The best pinhole diameter @152 mm according to Stroebel in his book '"view camera technique" is
(1/28) (f in mm)^(1/2) (result in mm)
Stroebel shows example images shot in 8"x10" demonstrating that this value is actually the reasonable one, and not a theorician's dream ;)
Leslie Stroebel, "View Camera Technique" Focal Press, 7th ed. (1999) ISBN 0240803450, pp.46-48

Hence @ 152 mm, your optimum diameter shoud be (1/28).(12.3) = 0.44 mm ; f/number @150 = 150/.44 = 345.
So if you consider that your images are good @f/1000, by simply using the optimum pinhole, your exposure time will be reduced by about a factor 10 and your resolution wil improve by a factor 3 !

Remember that a diffraction pattern has a bright center and concentric rings.
Here we are entering theory ;)
This is valid for a diffraction-limited optical instrument where you record the sharpest possible picture of a point object, in monochromatic light.
In an optimum pinhole where you have a 50%-50% mixture of geometrical projection of rays and diffraction effects, even in monochromatic light, I challenge anybody to show me any Airy disk recorded on film !
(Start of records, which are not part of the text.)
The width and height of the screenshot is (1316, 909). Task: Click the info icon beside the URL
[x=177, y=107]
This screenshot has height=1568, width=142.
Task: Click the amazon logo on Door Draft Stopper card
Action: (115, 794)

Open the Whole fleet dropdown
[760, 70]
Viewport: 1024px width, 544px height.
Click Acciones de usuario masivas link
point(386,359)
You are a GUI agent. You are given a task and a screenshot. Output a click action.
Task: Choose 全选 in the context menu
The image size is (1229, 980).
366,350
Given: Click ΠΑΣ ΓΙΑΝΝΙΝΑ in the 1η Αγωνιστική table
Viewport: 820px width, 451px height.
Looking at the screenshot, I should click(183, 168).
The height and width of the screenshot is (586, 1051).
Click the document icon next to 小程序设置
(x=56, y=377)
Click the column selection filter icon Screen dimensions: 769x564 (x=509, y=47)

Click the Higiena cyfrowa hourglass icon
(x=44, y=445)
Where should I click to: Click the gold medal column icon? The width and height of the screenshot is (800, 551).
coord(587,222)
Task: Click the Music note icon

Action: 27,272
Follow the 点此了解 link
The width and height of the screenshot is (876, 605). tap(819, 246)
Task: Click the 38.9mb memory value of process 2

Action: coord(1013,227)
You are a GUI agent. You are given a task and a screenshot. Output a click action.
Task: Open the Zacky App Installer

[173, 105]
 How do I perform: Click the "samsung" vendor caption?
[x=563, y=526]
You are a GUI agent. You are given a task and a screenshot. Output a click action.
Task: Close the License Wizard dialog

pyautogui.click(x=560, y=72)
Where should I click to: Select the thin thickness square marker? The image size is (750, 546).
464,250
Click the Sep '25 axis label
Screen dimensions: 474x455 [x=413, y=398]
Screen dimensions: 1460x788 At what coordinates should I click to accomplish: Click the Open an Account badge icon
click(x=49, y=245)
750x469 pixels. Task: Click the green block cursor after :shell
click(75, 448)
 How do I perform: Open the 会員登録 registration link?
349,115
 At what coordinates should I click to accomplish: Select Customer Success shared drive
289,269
And even in a diffraction-limited, perfect optical instrument, even if you can see the Airy disk, it has been shown since the 1940's that the cut-off diffraction period is N.lambda, and the cut-off frequency 1/(N.lambda) (in cy/mm) and absolutely nothing beyond ... this is not rocket science, and the formula is so simple ... but those ideas have hard times to make their way into the photographic world where all textbooks dealing with diffraction always refer to the Airy disk and its concentric rings.